“I’m mad at you,” Greer said.

“What’d I do this time?”

“What happened with Miss Ryan Bell?”

I shot her a look. “What, did you hear about that? Don’t tell me Allison came around running her mouth.”

“Allison’s roped in too?” She shook her head with a sigh. “No, not her. Mrs. Helena Saxton, who was very upset with how you treated Miss Ryan Bell and her boyfriend whose name… escapes me.”

“Shane Austen, also known as the biggest dickwad here. Although if Ryan’s aunt is harassing the bar staff about it, she’s shooting for the title too. Why, what’d she say?”

She sighed, going back to her tablet, tapping away. “She didn’t say a lot directly. Just wanted to know where you were because she has some complaints to raise with you. I told her I could pass along a message, but she tutted and seemed to think that wasn’t good enough, so… do you want to fill me in on what you did, if I’m going to be on damage control for you? Which one did you sleep with?”
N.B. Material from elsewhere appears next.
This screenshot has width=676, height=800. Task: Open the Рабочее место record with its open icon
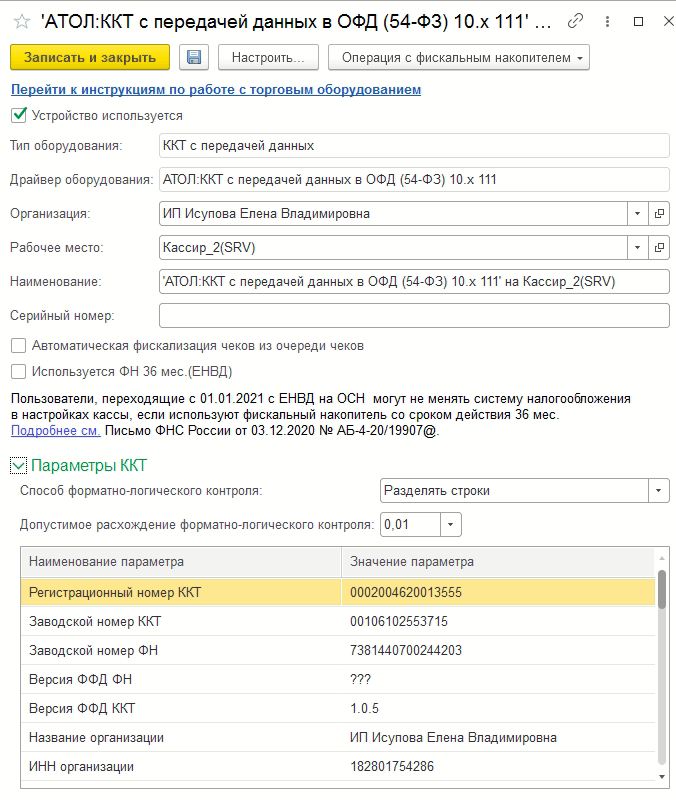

“Neither, thank you very much. Well, almost slept with the boyfriend,” I said, wiping the bar down one more time before I spun around and leaned back against it, one foot kicked up over the other looking at her. Not a lot of activity at the bar right now aside from where Ramón was working the wines for a group of white ladies and a man who I’d have bet a million dollars was their gay best friend. Ramón was a little clueless and probably had no idea the GBF in question was flirting with him. With Ramón accidentally leading on the poor man in front of an audience, it was quiet enough on my end for Greer to confront me. “I backed out when I realized he had a girlfriend, and I told the girlfriend, Miss Ryan Bell. And this is apparently blowing up the family. Ryan stayed at my place last night because of how badly it went for her here.”

Greer sighed, shoulders slumping. “Why do problems follow you like an evil little black cloud?”

“Hey, don’t blame me. I did the right thing.”

“You never even have the decency to look sheepish when I’m mad at you,” she said, but she didn’t sound that mad at me. Hard to be when I was her best bartender. “What am I even supposed to say the next time she comes around looking for you?”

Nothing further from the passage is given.